Please convert the material from its start through the line containing "pos(81,241)" into a Markdown table with the columns Row and Line, giving each line a row number and leaving out blank lines.

─── DATA PROVIDED

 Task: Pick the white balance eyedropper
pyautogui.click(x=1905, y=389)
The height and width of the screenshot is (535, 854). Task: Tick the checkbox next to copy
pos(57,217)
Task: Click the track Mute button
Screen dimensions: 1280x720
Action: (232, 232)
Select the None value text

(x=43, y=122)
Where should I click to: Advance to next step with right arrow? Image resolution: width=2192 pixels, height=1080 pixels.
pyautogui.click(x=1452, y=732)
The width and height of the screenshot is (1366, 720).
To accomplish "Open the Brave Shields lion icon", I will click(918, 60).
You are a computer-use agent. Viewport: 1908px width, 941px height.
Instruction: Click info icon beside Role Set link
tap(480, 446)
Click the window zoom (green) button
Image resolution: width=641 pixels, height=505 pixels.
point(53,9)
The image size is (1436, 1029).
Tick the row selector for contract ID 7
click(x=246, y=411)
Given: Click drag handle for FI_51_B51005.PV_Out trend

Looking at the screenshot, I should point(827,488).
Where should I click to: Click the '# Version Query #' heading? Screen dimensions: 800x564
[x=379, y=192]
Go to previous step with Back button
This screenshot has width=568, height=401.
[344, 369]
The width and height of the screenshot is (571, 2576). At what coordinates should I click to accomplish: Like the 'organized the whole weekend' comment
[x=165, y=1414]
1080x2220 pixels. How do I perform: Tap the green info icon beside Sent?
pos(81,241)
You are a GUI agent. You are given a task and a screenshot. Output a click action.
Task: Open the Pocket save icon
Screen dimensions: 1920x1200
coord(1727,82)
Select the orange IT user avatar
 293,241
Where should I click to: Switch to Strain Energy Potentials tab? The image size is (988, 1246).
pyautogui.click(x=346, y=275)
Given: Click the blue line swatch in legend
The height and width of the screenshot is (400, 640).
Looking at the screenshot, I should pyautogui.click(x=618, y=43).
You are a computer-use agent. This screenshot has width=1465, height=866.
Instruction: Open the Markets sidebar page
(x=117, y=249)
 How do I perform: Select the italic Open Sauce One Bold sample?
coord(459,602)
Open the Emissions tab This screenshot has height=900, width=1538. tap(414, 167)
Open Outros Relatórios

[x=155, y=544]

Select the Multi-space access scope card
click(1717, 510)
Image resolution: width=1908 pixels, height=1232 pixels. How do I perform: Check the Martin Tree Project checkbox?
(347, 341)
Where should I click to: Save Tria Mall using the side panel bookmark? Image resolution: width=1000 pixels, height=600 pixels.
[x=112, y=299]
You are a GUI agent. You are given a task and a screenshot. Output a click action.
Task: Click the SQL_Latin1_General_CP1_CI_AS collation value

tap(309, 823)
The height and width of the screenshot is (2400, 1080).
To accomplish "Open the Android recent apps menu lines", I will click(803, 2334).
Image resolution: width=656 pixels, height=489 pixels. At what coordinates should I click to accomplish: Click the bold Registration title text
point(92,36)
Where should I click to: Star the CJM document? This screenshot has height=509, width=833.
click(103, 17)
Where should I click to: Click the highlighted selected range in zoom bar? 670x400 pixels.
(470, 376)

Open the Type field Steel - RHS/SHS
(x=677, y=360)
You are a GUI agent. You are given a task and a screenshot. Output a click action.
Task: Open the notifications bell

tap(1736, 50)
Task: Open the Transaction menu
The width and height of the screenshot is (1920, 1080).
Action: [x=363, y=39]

──────

» **OUTPUT FOR THIS EXERCISE**:
| Row | Line |
|---|---|
| 1 |  Task: Pick the white balance eyedropper |
| 2 | pyautogui.click(x=1905, y=389) |
| 3 | The height and width of the screenshot is (535, 854). Task: Tick the checkbox next to copy |
| 4 | pos(57,217) |
| 5 | Task: Click the track Mute button |
| 6 | Screen dimensions: 1280x720 |
| 7 | Action: (232, 232) |
| 8 | Select the None value text |
| 9 | (x=43, y=122) |
| 10 | Where should I click to: Advance to next step with right arrow? Image resolution: width=2192 pixels, height=1080 pixels. |
| 11 | pyautogui.click(x=1452, y=732) |
| 12 | The width and height of the screenshot is (1366, 720). |
| 13 | To accomplish "Open the Brave Shields lion icon", I will click(918, 60). |
| 14 | You are a computer-use agent. Viewport: 1908px width, 941px height. |
| 15 | Instruction: Click info icon beside Role Set link |
| 16 | tap(480, 446) |
| 17 | Click the window zoom (green) button |
| 18 | Image resolution: width=641 pixels, height=505 pixels. |
| 19 | point(53,9) |
| 20 | The image size is (1436, 1029). |
| 21 | Tick the row selector for contract ID 7 |
| 22 | click(x=246, y=411) |
| 23 | Given: Click drag handle for FI_51_B51005.PV_Out trend |
| 24 | Looking at the screenshot, I should point(827,488). |
| 25 | Where should I click to: Click the '# Version Query #' heading? Screen dimensions: 800x564 |
| 26 | [x=379, y=192] |
| 27 | Go to previous step with Back button |
| 28 | This screenshot has width=568, height=401. |
| 29 | [344, 369] |
| 30 | The width and height of the screenshot is (571, 2576). At what coordinates should I click to accomplish: Like the 'organized the whole weekend' comment |
| 31 | [x=165, y=1414] |
| 32 | 1080x2220 pixels. How do I perform: Tap the green info icon beside Sent? |
| 33 | pos(81,241) |